Yeah, I’m nervous. I’m sitting in my property tax protest hearing, and I’m outnumbered. Five of them. One of me.
My stomach is queasy. My voice sounds weak.
Then the nerves are replaced with little anger pangs. I don’t like what I’m seeing. The three wise men on the Tarrant County Appraisal Review Board? Although they look like they’ve been sitting there since 1953, they don’t bother me. Even though they won’t match my request, I’ll give them high grades for fairness on the post-hearing survey.
It’s the other two guys in the room that annoy me.
First, the guy arguing for the appraisal district says something I don’t like.
I present bids from Lowe’s showing how much it would cost to replace our aging wood and tile floors before a home sale.
During his rebuttal, the district guy says, “Lowe’s is pretty high in my experience. A lot of times there very well might be less expensive offers out there.”
That gets me. By my wife’s sound logic, if you hire contractors working under the banner of a big-box store, they’re less likely to rip you off.
Dude, I want to say to the appraisal district guy, like it’s your business where I get bids from and who to hire?
Instead, I say in my rebuttal to his rebuttal, “Well, I’d like you to come to my house and tell my wife that the Lowe’s bid was too high. She loves the Lowe’s guys.”
He doesn’t respond.
Who is the mystery man?
I turn my attention to the fifth man in the room. He’s an older fellow sitting in the far corner, frowning, looking bored, staring at his phone, never once looking at me.
“Can I find out who the gentleman is in the corner?” I ask. “Just for curiosity’s sake.”
“I’m Randy Armstrong.”
“Hi, Mr. Armstrong,” I say cheerily.
He doesn’t respond.
The board votes to knock $17,000 off my market value. Not bad, but I want more. Push and push, is my philosophy, until somebody blinks.
Honchos monitor my hearing
Out in the hallway, I watch Armstrong disappear into the den of back offices. I pull out my phone and web search his name.
Armstrong is director of the residential division for the appraisal district. OK, top guys are monitoring my hearing.
Then I see in search results that Armstrong is also president of the White Settlement ISD school board.
The Watchdog is already on record opposing people working in appraisal district jobs that help set taxable value at the same time as they sit on government boards that set annual tax rates.
Although allowed by law, it appears to me to be a potential conflict.
I’ve reported before about how Lewisville Mayor Rudy Durham is also chief appraiser of the Denton Central Appraisal District. Denton school board Vice President Charles Stafford is also chairman of the same Denton appraisal district.
I’ve tried contacting Armstrong to discuss this with him.
He doesn’t respond.
Go to binding arbitration
I’m not giving up. I have incentive to continue my quest of brinkmanship. Push and push, until somebody blinks.

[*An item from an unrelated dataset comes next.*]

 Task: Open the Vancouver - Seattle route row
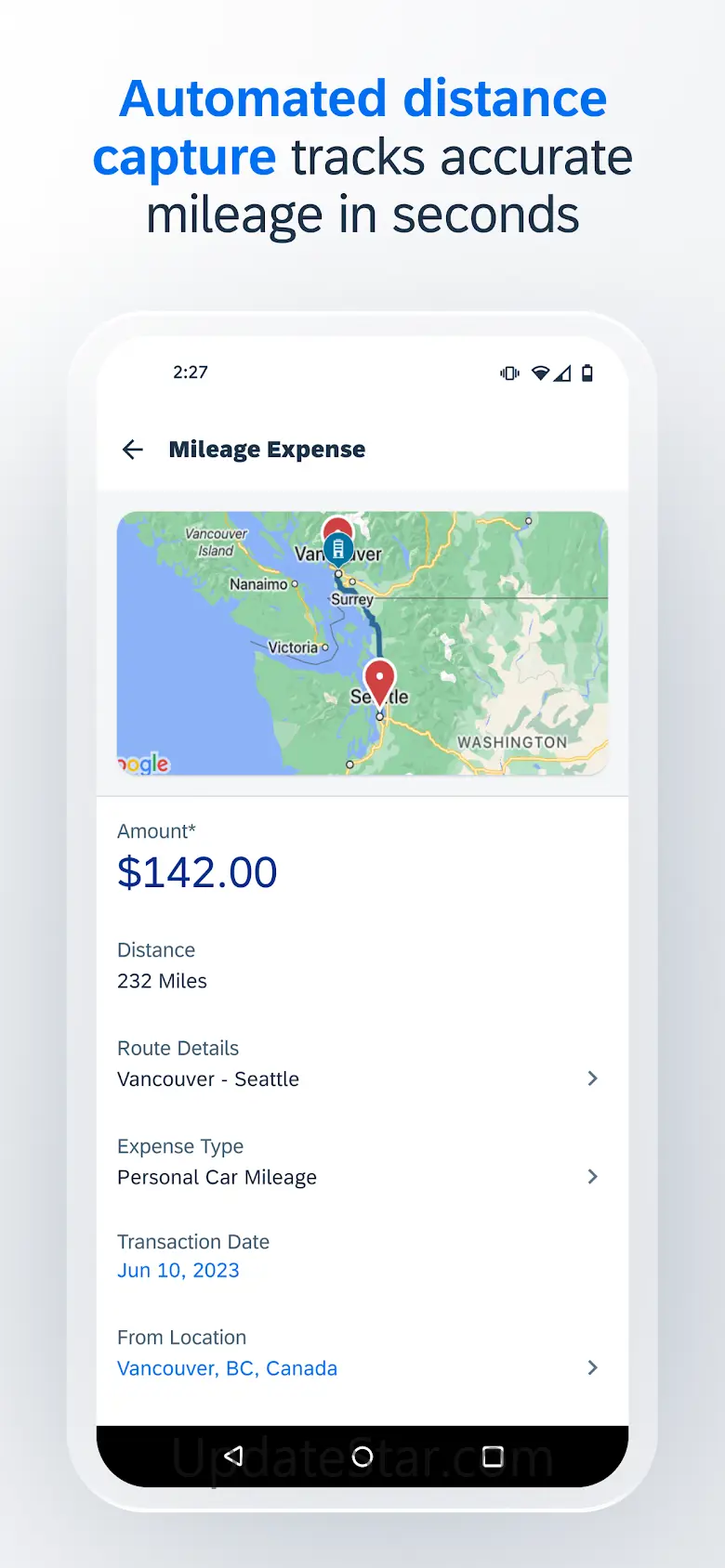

Maybe you remember in 2017 I launched an “Everybody File a Protest Campaign” with its own green flag (for money). It was designed to expose thousands of homeowners to the unfairness and unpredictability of the Texas property tax system.
Every year, I try something different.
This past year, the next new thing for me to try: binding arbitration.
I know it’s a fool’s errand. But 11,000 Texans a year go to binding arbitration, and even though I call myself leader of “Property Tax Central,” I don’t know much about the process. I receive permission from my wife to spend $500.
If the arbitrator rules in the appraisal district’s favor, I lose everything.
If I win, I’d get $450 back.
Even worse, I risk losing twice what I would save in taxes. It’s a stupid bet, but you don’t win if you don’t play.
Dallas property tax consultant Rob Wheelock, who has worked as an arbitrator on more than 150 cases, explains that appraisal districts sometimes like to settle before arbitration.
“If they lose, they have to cough up the money,” he says.
I want another $8,000 knocked off. Push and push, until somebody blinks. I apply for arbitration with a $500 cashier’s check. Then comes a 45-day “cooling-off period.”
I wait. Around Thanksgiving, I get a letter. The district wants to settle for the original amount I requested. The hearing is canceled. I get $450 back. A Thanksgiving miracle.
Tax savings from my brinkmanship? A mere $241. A lot of work in time spent, trips to the appraisal district, letters to write and forms to sign.
What a dumb system.
Somebody blinked, and it wasn’t me.
Here comes 2019 to do it all over again.